**Information**
____________
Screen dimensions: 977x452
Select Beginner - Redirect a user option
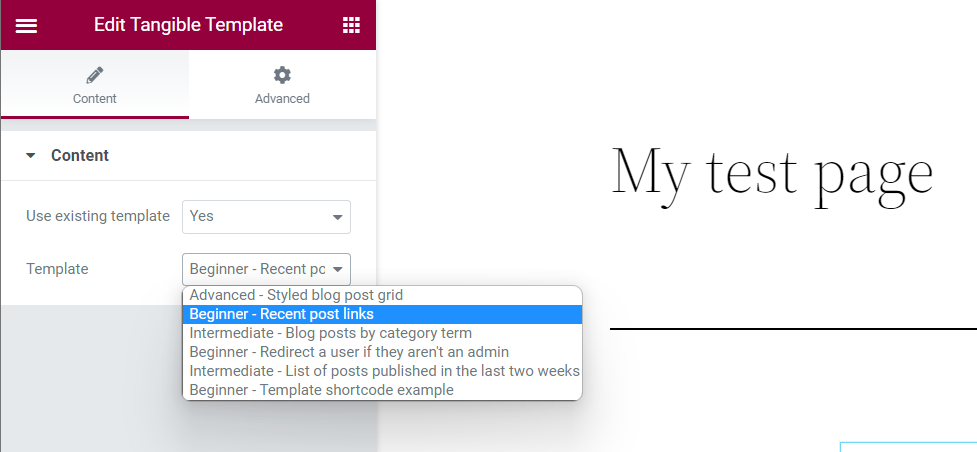(349, 352)
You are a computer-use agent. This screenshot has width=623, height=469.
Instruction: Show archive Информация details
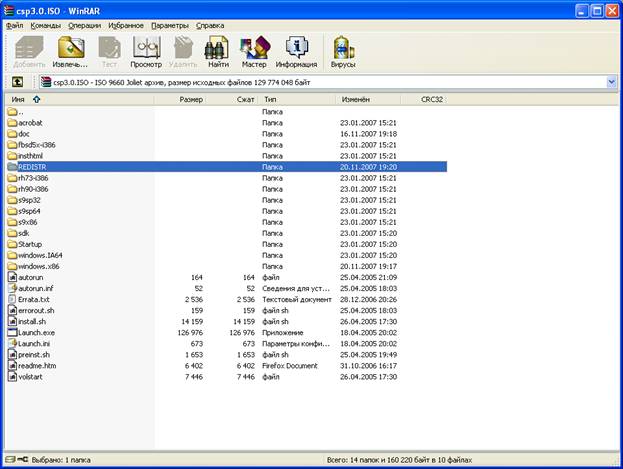tap(296, 52)
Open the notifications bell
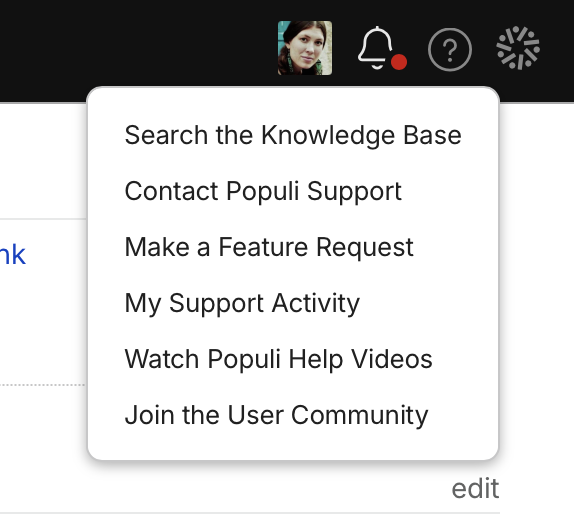The image size is (574, 520). (x=376, y=48)
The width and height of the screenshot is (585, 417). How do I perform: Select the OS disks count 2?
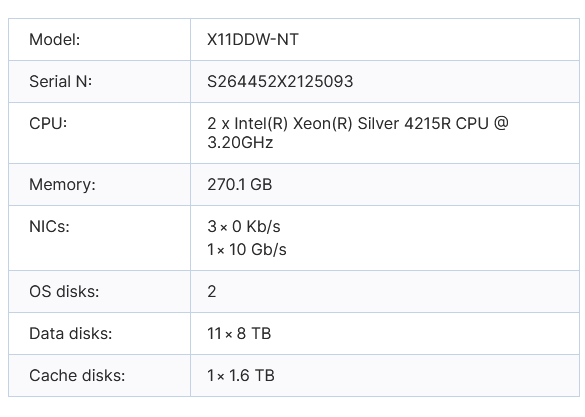212,291
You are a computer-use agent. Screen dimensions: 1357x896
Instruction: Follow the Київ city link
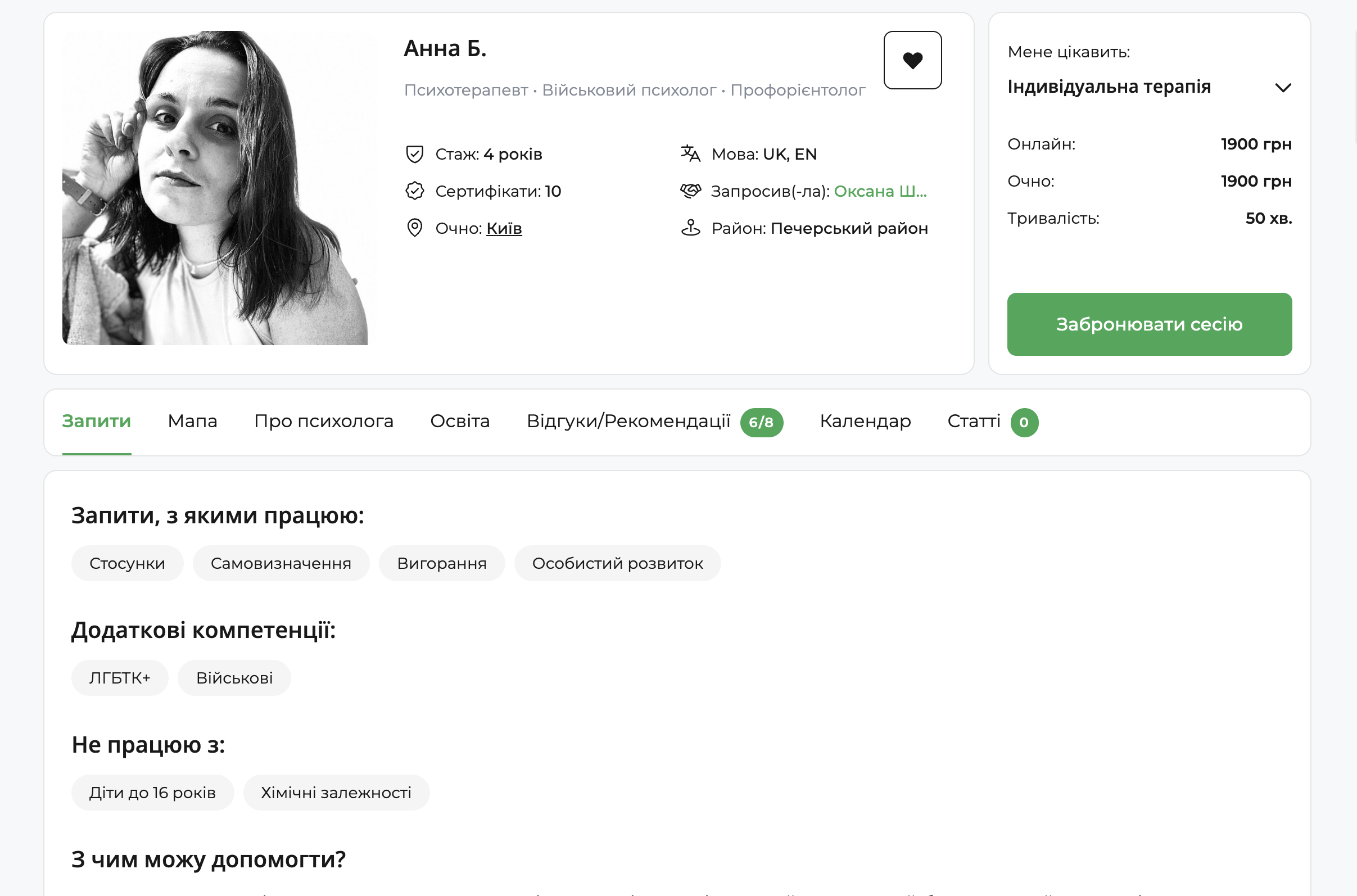pos(504,229)
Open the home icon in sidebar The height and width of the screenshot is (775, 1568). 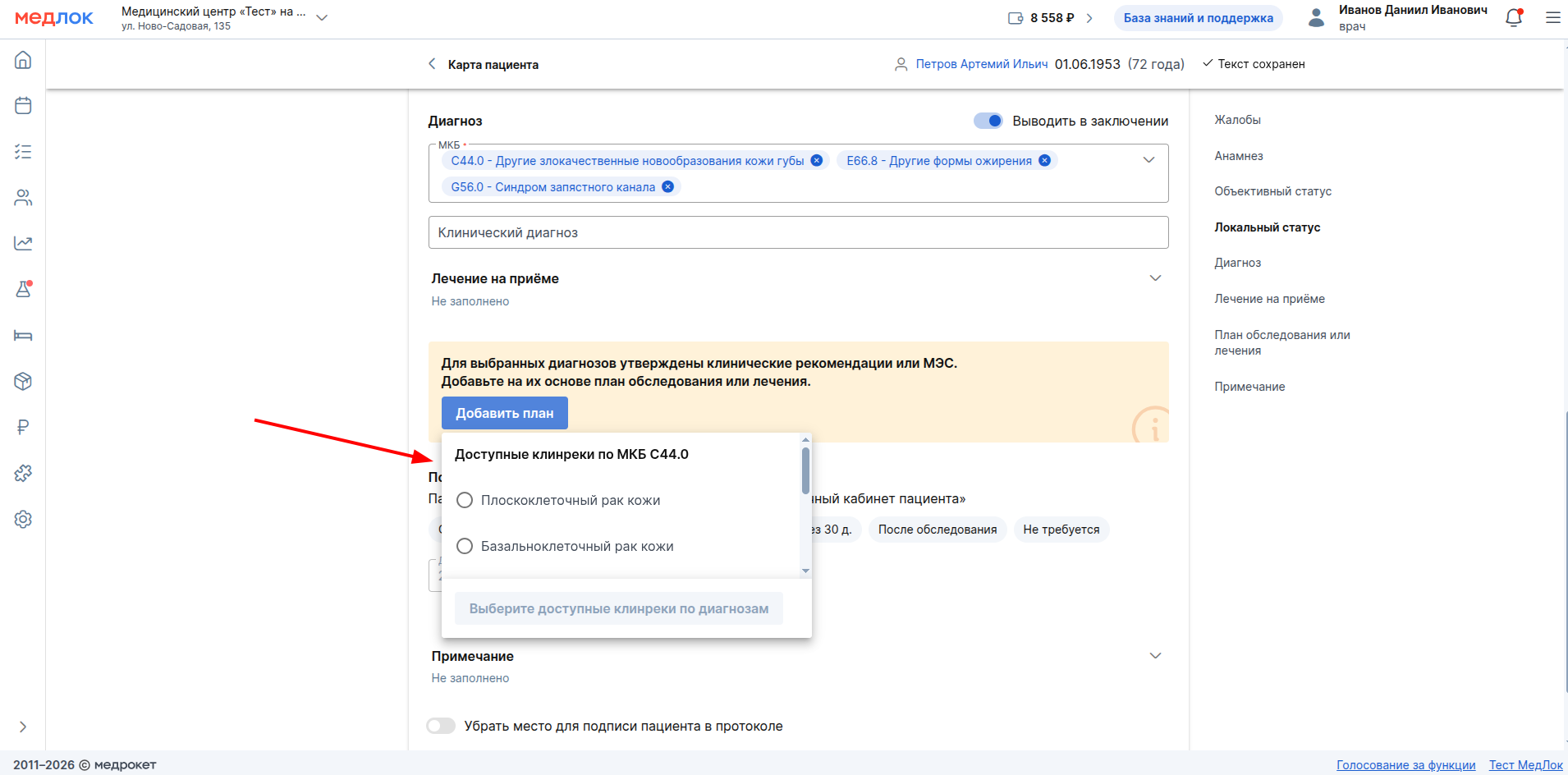click(23, 60)
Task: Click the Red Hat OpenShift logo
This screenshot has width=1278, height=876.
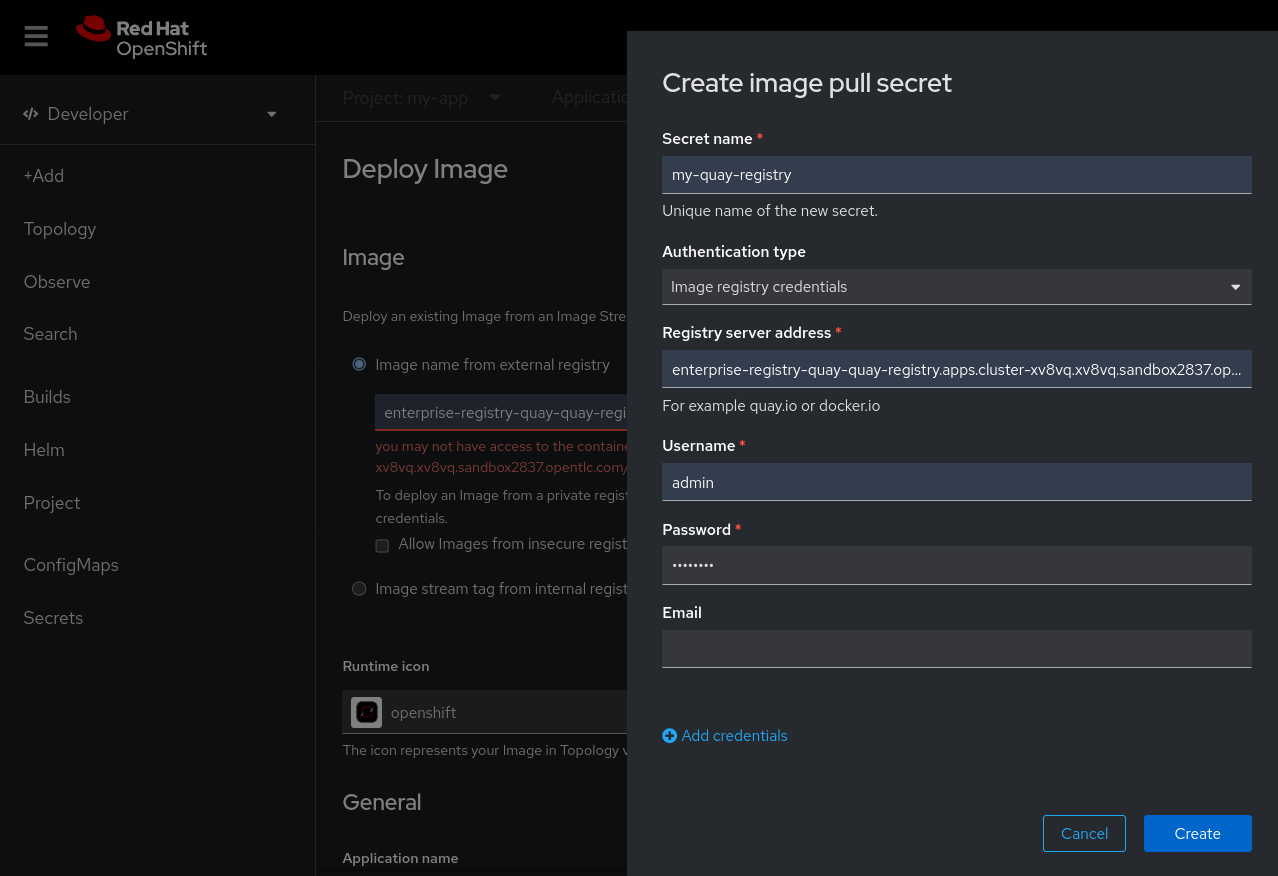Action: point(142,37)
____________
Scan the lines above for "agent", then copy every one that has it.

You are a computer-use agent. This screenshot has width=623, height=469.
You are a computer-use agent. Screen dimensions: 1357x896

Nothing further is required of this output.